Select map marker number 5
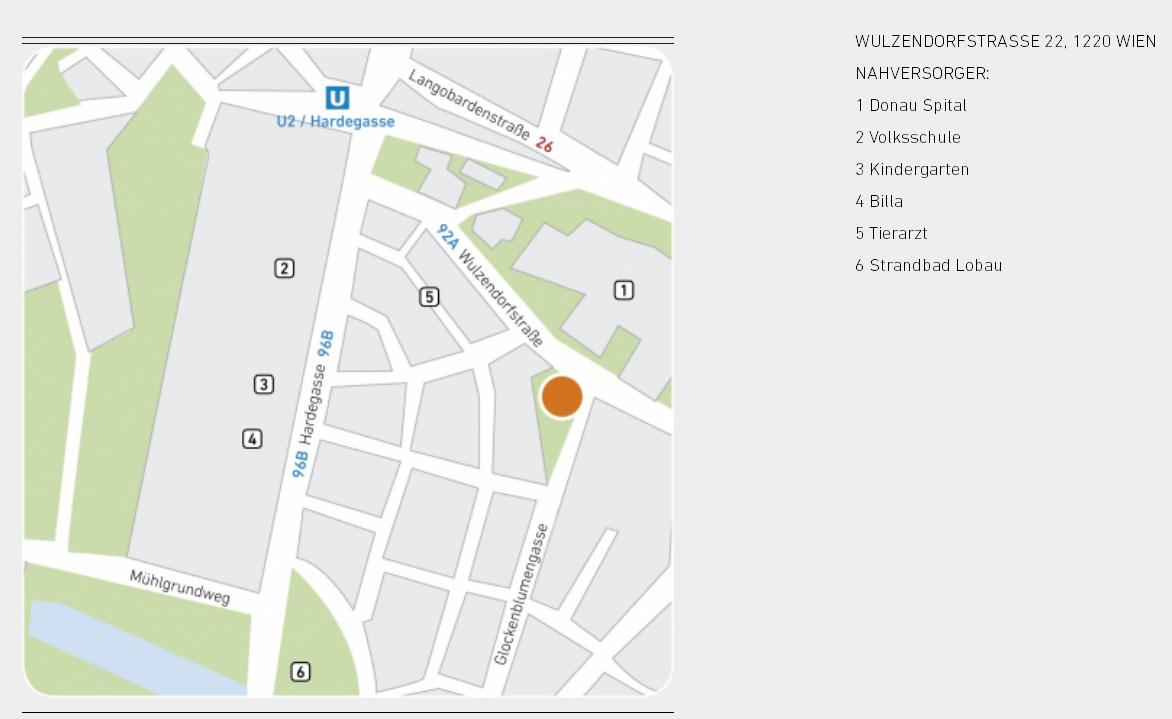Image resolution: width=1172 pixels, height=719 pixels. click(429, 296)
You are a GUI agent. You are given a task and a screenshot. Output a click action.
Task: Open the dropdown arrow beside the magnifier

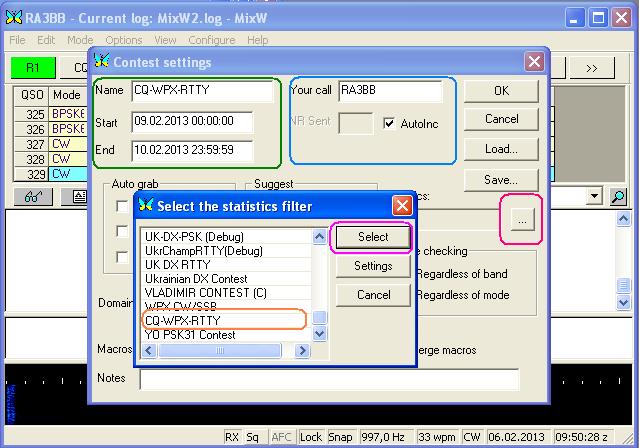596,197
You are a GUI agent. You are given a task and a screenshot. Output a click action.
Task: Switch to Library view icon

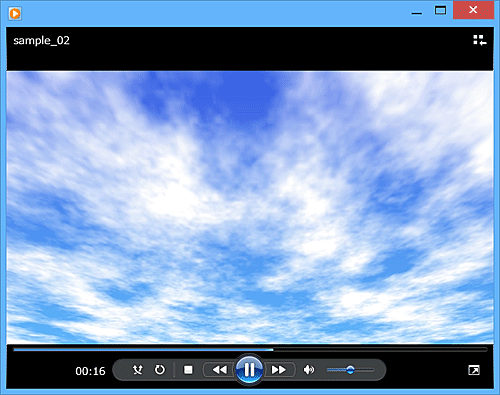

● WORK TO COMPLETE
Please give the records above again exactly as they stand, with no pictures.

● ANSWER SECTION
Select map marker number 5
Image resolution: width=1172 pixels, height=719 pixels. click(429, 296)
You are a GUI agent. You are given a task and a screenshot. Output a click action.
Task: Open the dropdown arrow beside the magnifier

596,197
You are a GUI agent. You are given a task and a screenshot. Output a click action.
Task: Switch to Library view icon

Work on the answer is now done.